Using the listing below, set down each line from the line containing "Open the Content Drawer" through the line containing "You are a computer-use agent. Image", both ends included, exactly and with nothing added.

# DATA RECORDS
• • • • •

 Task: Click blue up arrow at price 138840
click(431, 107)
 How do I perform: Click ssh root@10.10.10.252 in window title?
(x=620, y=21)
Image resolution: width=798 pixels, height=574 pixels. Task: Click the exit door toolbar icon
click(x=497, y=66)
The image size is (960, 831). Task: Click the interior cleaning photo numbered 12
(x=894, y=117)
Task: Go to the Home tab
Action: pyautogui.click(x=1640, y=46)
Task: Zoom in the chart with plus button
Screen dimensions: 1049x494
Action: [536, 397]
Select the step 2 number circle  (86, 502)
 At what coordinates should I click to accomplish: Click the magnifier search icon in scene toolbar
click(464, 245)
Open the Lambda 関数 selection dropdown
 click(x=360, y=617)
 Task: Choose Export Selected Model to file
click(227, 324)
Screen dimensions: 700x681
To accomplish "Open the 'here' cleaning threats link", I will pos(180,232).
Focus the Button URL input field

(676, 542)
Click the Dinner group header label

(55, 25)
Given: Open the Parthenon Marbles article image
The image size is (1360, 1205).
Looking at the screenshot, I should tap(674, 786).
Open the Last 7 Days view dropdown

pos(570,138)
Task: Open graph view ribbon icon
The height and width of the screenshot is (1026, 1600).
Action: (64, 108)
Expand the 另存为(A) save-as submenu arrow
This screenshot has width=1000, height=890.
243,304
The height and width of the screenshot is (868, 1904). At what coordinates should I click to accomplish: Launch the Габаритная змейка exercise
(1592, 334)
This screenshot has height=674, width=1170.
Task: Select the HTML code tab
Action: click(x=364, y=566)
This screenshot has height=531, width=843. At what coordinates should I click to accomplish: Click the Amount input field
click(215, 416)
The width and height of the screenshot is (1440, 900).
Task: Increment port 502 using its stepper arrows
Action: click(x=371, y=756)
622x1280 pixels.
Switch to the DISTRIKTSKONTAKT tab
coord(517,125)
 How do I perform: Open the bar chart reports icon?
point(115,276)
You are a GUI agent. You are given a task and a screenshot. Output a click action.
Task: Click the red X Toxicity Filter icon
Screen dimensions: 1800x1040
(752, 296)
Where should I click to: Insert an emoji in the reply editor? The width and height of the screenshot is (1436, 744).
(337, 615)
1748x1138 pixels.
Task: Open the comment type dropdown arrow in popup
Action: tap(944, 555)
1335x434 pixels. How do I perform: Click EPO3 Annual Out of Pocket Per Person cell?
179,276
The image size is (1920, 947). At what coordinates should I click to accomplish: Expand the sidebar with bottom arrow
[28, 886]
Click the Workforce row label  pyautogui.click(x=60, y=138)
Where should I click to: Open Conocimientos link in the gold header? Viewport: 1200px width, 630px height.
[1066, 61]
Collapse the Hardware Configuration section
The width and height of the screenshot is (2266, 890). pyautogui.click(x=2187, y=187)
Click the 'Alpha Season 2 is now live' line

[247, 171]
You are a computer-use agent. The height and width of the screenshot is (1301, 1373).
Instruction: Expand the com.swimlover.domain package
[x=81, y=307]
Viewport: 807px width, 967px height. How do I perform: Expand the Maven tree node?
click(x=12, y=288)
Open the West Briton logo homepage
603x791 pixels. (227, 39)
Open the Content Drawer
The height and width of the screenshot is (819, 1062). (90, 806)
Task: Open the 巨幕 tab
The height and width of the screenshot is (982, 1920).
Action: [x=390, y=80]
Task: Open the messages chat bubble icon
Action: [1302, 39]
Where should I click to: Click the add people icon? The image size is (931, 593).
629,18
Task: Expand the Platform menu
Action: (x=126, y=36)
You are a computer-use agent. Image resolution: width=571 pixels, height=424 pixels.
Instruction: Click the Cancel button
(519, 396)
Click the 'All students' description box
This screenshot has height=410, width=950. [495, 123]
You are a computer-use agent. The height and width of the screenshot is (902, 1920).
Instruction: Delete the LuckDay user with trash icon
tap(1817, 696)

• • • • •

# OUTPUT
Open the Content Drawer
The height and width of the screenshot is (819, 1062). (90, 806)
Task: Open the 巨幕 tab
The height and width of the screenshot is (982, 1920).
Action: [x=390, y=80]
Task: Open the messages chat bubble icon
Action: [1302, 39]
Where should I click to: Click the add people icon? The image size is (931, 593).
629,18
Task: Expand the Platform menu
Action: (x=126, y=36)
You are a computer-use agent. Image resolution: width=571 pixels, height=424 pixels.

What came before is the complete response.